New Hope in Fighting Multi-Drug Resistant HIV

New Hope in Fightng Multi-Drug Resistant HIV

A new, long-acting injectable HIV medication offers hope for those who have multi-drug resistant strains of HIV. Early findings from Phase 3 trials show that ibalizumab, a drug developed by Theratechnologies Inc., has been effective in significantly decreasing viral loads after just the first week of treatment. Revealed at ID Week 2016 in New Orleans, the results are based on 40 participants with multi-drug resistant strains of HIV who were given a shot of 2,000 mg of ibalizumab in addition to their failing antiretroviral therapies — or no therapy at all. 

Seven days later, 83 percent had achieved a decrease in their viral loads and 60 percent saw a decrease above 1.0 log10. According to study author Dr. Jacob Lalezari, CEO of San Francisco’s Quest Clinical Research, a “one log decrease in viral load represents a 90 percent decrease in virus.” While that sounds impressive, it wouldn’t make the drug potent enough as a single therapy, but combined into a cocktail with other drugs it will offer effective treatment.
More than 85 percent of participants came to the study with at least one identified mutation, conferring resistance to nucleoside reverse transcriptase inhibitors (like Viread), non-nucleoside reverse transcriptase inhibitors (like Rescriptor), or protease inhibitors (like Lexiva); and more than 60 percent had resistance to at least one integrase inhibitor (like Isentress). On average, the participants’ strains of HIV were resistant to more than 75 percent of all drugs in the NRTI, NNRTI, and PI classes; as well as to one or two drugs from the INI class.  Finally, 50 percent of patients had a strain with resistance to all available drugs from at least three classes of antiretrovirals.

Lalezari tells Plus, “The HIV virus is a complex pathogen that finds ways to elude treatment by mutating to become resistant.”  While only 0.6 percent of all new HIV cases are resistant to three classes of drugs, that’s still thousands of people, who Lalezari says, “have limited or no remaining options to treat their infection.” Because drug resistant strains can also be transmitted to others, there’s pressing need develop new therapies.

That’s what makes ibalizumab potentially so exciting, Lalezari says, “If approved by the FDA, [it] would be the first long-acting biologic to show such efficacy in patients with highly resistant HIV-1."
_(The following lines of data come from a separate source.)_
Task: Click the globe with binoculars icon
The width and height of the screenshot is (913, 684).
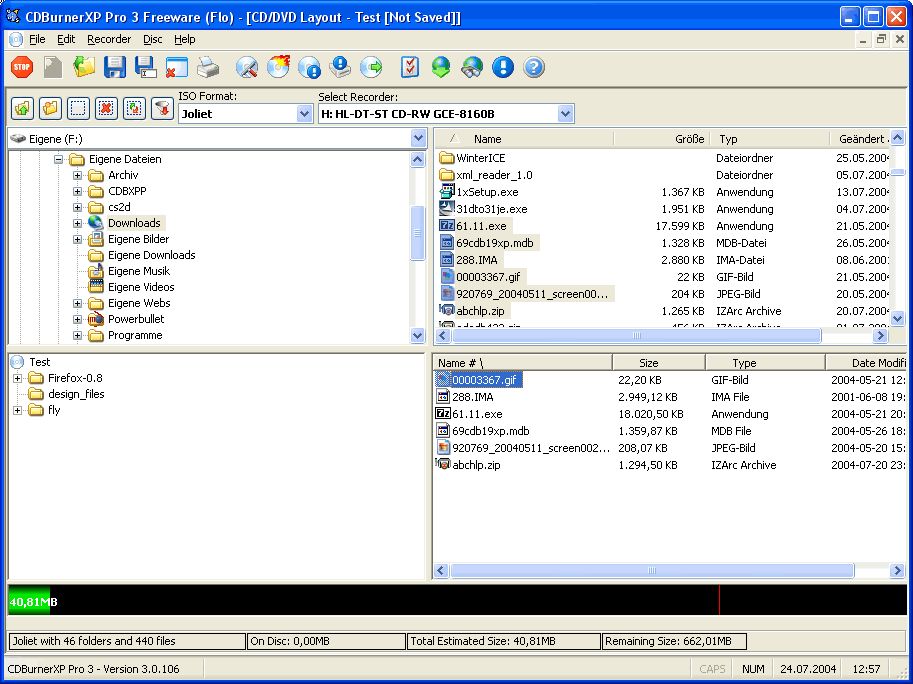Action: click(472, 68)
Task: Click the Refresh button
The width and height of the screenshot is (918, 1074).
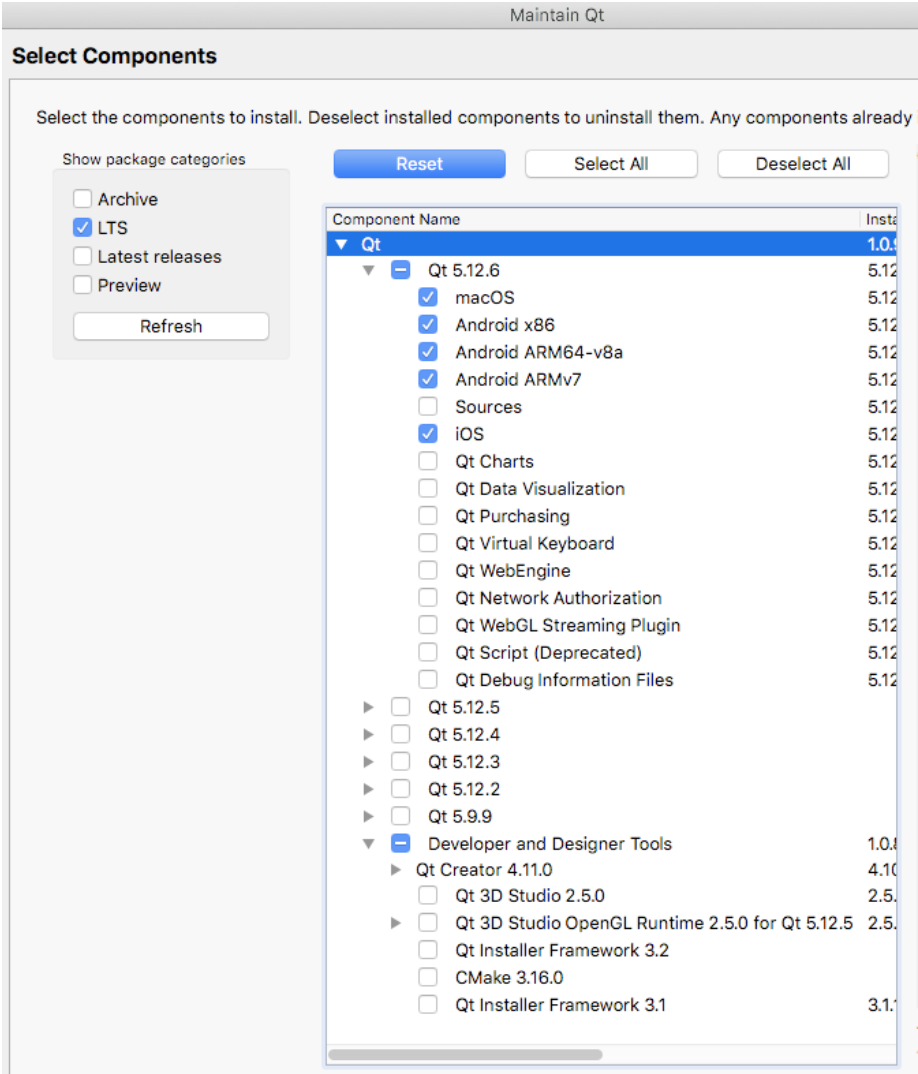Action: coord(171,326)
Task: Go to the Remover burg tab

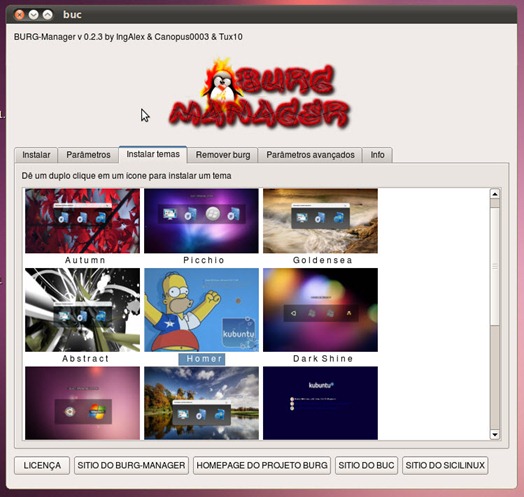Action: point(223,155)

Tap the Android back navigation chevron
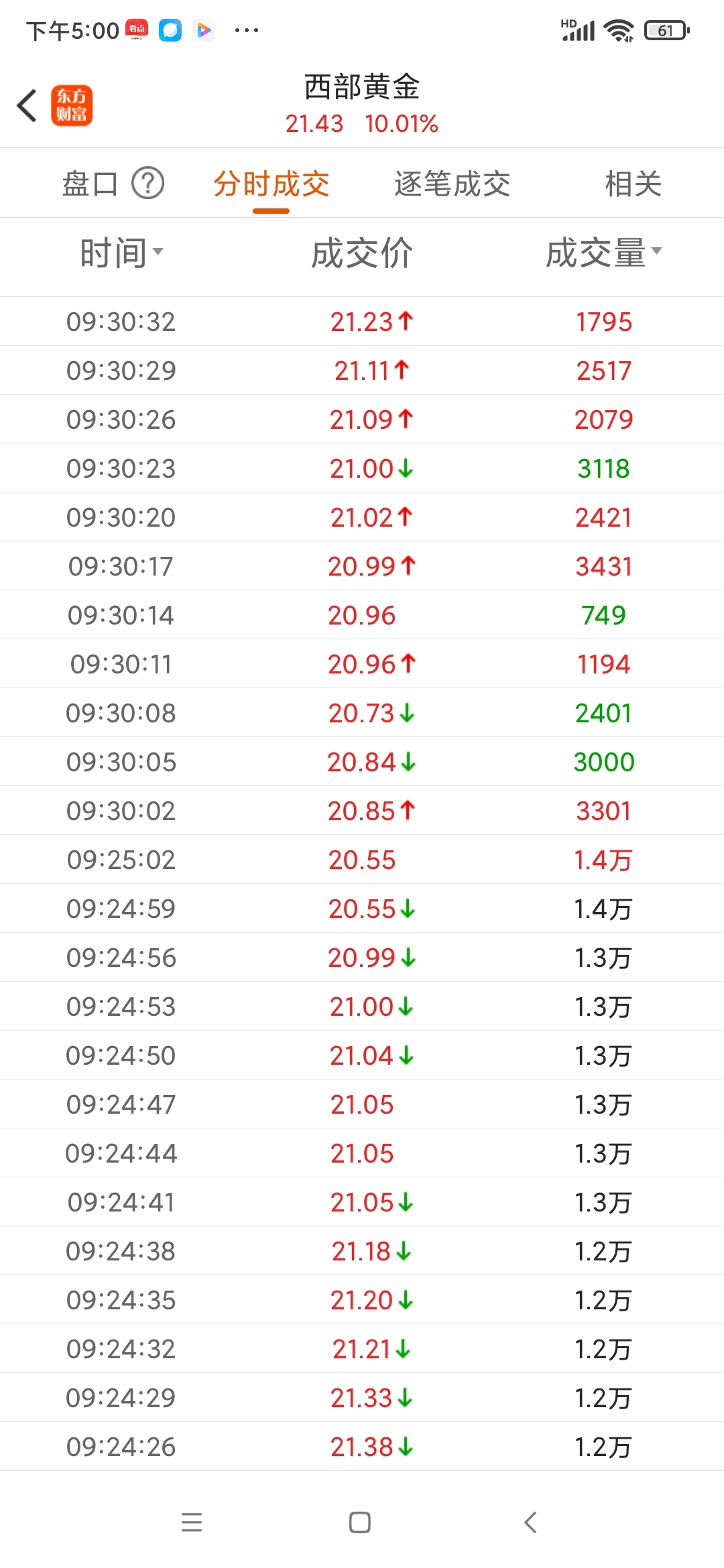tap(530, 1522)
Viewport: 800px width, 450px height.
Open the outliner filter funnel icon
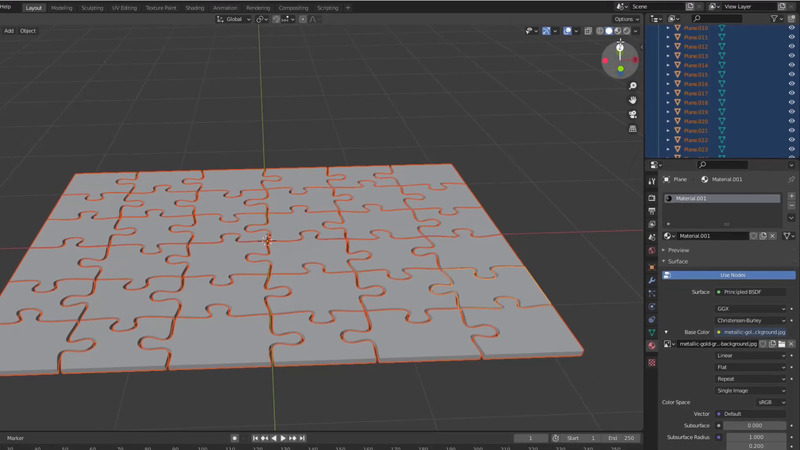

Furthermore, he says, ibalizumab may help to reduce viral loads in patients whose HIV cannot be controlled by currently- available treatments. "When combined with other agents, ibalizumab could help these patients in dire need of new treatment options, and could change the way multi-drug resistant HIV is managed in the future.”
The biggest news here is that ibalizumab will be the first long-acting non-oral therapy approved for treating HIV. As renowned HIV doctor Dr. David Ho told the 2016 U.S. Conference on AIDS, “Injectables are the future of HIV treatment,” because they take the issue of adherence out of the picture.  “These drugs could become important in combination with other drugs, and could offer a subset of patients an alternative to daily oral therapy," adds Lalezari. 

That’s one reason the Food and Drug Administration declared ibalizumab a “breakthrough therapy,” a designation that speeds up the approval process for new therapies treating serious and life-threatening conditions, when they may provide a substantial improvement over what is currently available.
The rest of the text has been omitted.